Anthology is a greatest hits album that brought together music from the better part of three decades leading up to its release. I have the International version and from it there are quite a few tracks that I love but those that stand out the most are ' Summer of 69' [make of that what you will], 'Everything I Do', 'There Will Never Be Another Tonight', 'All For Love', 'Best of Me', 'Don't Give Up', and 'Here I Am' all of which you can probably guess fit a theme, follow a narrative that I identified with, and are pretty self explanatory. The truth is I can't break these down to just a few and piecing together all the lyrics would only lead to me repeating much of what I have already shared throughout this series of posts.
The two tracks I will single out though are 'Everything I Do' and 'Here I Am' which are worthy of particular note. The former represents the first love song that I really connected with on an emotional level that ran a little too deep for me. I had heard love songs before that I identified with, some of which have been mentioned already in this list, but this song cut deep and struck a nerve, I know that's a cliché for many people though, I have visions of Stewie Griffin from Family Guy in this moment for the music video he created when he was lovesick, but there is comedy in tragedy, and life imitates art, and sometimes art imitates life, sorry Oscar Wilde.
This is one of those instances, where yes as much as it may seem sardonic that is how I felt - bear in mind though when I bought Anthology I was 17, my life experience was limited and everything was amplified as I didn't yet have the context to put everything into in order to weigh it up. Indeed as I have grown and gained much more experience in life and in love the weight of that song has grown heavier and the lyrics mean much more, attached to more than just one person at this point you could even flip the script and say the lyrics are directed at my inners self now talking to yourself as if they were a third person and telling them everything you do is for them, which ironically isn't that far from the truth if you choose to separate your ego from your sense of self and treat it like a third person.

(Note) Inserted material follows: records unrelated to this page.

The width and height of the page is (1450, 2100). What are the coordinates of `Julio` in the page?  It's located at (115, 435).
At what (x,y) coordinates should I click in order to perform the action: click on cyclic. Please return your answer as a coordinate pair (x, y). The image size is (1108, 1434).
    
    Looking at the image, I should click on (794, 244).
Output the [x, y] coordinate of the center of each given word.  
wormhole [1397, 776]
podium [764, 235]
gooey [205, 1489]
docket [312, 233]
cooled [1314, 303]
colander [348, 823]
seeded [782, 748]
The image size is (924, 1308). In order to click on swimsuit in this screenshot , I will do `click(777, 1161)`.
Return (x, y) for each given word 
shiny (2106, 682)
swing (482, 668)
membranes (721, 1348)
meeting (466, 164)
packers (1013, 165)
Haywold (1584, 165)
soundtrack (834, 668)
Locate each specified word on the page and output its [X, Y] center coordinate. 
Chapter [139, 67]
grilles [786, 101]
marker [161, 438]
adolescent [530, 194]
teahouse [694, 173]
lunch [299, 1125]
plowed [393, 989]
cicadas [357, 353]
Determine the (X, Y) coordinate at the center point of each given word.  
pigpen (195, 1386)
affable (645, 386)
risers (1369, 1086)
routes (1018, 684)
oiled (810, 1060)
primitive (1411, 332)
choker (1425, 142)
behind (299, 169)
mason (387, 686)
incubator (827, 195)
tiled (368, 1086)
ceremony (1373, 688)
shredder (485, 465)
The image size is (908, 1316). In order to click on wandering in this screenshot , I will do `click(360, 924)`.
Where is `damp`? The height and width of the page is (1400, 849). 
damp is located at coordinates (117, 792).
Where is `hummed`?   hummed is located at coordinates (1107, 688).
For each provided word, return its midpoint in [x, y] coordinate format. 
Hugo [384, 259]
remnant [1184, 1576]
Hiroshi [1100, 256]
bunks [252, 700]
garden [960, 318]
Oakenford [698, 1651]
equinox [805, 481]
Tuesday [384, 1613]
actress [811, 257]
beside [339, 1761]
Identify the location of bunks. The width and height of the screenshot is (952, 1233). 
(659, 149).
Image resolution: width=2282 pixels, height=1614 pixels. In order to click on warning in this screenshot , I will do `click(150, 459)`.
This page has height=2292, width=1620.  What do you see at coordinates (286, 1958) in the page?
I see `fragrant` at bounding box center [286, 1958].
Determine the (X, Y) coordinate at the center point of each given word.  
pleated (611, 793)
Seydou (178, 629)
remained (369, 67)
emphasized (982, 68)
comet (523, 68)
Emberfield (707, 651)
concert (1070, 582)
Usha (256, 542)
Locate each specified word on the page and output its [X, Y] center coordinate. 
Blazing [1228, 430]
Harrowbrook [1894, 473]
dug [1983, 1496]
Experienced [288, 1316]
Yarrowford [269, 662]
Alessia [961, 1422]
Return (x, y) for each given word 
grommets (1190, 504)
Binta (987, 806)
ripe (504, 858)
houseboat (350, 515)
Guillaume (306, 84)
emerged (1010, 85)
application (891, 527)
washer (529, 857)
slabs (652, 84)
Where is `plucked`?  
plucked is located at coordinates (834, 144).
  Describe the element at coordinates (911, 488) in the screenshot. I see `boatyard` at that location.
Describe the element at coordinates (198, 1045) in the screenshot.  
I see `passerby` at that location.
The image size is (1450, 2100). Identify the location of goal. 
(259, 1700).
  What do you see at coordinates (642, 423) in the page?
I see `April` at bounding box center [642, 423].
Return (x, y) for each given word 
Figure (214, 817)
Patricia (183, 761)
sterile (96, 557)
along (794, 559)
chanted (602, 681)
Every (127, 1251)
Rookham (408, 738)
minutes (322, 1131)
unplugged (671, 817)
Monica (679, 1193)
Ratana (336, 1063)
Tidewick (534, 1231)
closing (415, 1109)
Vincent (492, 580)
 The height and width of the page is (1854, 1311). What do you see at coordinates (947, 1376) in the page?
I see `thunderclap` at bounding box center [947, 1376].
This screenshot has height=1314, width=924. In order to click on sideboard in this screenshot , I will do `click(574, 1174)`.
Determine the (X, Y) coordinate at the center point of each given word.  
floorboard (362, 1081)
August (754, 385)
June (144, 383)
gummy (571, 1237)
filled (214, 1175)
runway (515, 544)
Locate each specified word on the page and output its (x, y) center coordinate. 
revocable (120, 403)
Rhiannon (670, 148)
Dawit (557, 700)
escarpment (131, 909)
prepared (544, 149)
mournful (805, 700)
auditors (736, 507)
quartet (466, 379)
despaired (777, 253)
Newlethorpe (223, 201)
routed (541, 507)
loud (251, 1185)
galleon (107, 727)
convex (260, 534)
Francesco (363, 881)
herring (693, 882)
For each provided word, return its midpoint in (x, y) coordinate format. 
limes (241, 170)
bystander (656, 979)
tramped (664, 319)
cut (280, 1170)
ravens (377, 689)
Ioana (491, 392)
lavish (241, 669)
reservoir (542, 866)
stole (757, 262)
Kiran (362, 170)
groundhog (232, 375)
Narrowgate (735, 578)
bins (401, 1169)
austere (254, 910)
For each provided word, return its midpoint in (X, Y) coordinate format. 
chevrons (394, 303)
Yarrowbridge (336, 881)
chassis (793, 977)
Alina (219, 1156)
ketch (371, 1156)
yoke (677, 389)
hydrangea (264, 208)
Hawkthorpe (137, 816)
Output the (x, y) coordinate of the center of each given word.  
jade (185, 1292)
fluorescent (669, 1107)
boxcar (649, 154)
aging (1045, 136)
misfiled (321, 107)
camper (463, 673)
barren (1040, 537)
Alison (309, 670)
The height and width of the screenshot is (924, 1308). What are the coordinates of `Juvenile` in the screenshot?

'Here I Am' on the other hand it should probably come as no surprise by now as a gay man represents something that I've already touched upon, the struggle for self acceptance and the ability to say those words and mean them that you're happy with who you are, where you are, and that you've made peace with the world - I'd like to say I am there but still I have work to do before I get there. I am a lot more comfortable with who I am than I was at 17.